A divergently transcribed pair of Caenorhabditis elegans hsp16 genes was introduced into mouse fibroblasts by stable transfection with vectors containing bovine papillomavirus plasmid maintenance sequences and a selectable gene. The hsp16 genes were transcriptionally inactive in the mouse cells under normal growth conditions and were strongly induced by heat shock or arsenite. In a cell line with 12 copies of the gene pair, there were estimated to be more than 10,000 hsp16 transcripts in each cell after 2 h of heat shock treatment. The hsp16 transcript levels were more than 100 times higher than those of a gene with a herpes simplex virus thymidine kinase gene promoter carried on the same vector. A single heat shock promoter element (HSE) could activate bidirectional transcription of the two hsp16 genes when placed between the two TATA elements, but the transcriptional efficiency was reduced 10-fold relative to that of the wild-type gene pair.

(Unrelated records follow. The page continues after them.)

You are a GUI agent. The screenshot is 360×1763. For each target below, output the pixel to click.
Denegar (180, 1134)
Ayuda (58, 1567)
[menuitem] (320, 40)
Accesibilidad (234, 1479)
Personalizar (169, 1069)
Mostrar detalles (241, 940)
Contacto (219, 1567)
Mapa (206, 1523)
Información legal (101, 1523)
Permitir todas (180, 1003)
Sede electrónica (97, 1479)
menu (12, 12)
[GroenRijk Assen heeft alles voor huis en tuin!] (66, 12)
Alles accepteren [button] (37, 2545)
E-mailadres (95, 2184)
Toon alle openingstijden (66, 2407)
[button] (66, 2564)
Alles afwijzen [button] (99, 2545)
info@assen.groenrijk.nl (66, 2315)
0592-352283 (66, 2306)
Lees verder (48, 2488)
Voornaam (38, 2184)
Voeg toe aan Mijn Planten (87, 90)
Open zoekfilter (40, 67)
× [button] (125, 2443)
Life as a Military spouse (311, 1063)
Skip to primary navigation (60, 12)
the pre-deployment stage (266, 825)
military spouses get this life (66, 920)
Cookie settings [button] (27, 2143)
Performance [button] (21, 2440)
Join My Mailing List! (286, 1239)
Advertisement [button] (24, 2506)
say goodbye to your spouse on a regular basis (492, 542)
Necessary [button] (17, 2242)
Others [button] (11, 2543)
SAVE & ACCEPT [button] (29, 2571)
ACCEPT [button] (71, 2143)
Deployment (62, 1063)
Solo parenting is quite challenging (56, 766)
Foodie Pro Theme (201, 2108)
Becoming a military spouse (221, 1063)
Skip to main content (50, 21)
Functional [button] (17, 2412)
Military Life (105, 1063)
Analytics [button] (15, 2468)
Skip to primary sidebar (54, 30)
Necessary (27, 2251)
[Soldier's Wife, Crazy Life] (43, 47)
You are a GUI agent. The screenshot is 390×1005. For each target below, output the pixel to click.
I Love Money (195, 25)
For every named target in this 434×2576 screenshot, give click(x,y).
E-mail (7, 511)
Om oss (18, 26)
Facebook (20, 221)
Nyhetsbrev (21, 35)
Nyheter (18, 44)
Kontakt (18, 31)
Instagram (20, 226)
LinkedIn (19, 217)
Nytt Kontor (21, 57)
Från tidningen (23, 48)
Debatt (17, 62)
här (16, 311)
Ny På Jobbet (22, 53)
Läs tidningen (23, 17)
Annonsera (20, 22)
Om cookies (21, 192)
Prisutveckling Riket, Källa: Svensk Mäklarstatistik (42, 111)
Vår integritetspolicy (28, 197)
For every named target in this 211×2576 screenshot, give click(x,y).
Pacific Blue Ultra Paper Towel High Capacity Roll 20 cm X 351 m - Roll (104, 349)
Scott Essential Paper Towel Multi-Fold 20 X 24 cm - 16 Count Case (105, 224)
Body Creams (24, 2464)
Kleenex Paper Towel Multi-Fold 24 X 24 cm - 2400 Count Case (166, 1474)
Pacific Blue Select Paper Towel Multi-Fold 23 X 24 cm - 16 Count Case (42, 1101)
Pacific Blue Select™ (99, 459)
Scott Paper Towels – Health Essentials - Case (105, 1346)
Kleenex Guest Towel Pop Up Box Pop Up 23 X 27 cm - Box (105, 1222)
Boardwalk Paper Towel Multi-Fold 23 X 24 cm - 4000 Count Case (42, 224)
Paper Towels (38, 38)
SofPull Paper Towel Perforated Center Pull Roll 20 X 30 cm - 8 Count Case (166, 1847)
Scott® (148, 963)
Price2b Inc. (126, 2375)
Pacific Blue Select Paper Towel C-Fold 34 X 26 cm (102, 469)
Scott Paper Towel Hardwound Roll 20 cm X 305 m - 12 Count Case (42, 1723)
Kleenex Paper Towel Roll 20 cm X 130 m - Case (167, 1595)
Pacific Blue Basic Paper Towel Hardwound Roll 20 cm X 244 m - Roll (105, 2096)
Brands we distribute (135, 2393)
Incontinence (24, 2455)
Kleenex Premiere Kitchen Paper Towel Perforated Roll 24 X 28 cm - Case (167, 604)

Four overlapping HSEs positioned between the two TATA elements resulted in inducible bidirectional transcription at greater than wild-type levels. The number of HSEs can therefore be a major determinant of the promoter strength of heat-inducible genes in mammalian cells. Partial disruption of an alternating purine-pyrimidine sequence between the two hsp16 genes had no significant effect on their transcriptional activity.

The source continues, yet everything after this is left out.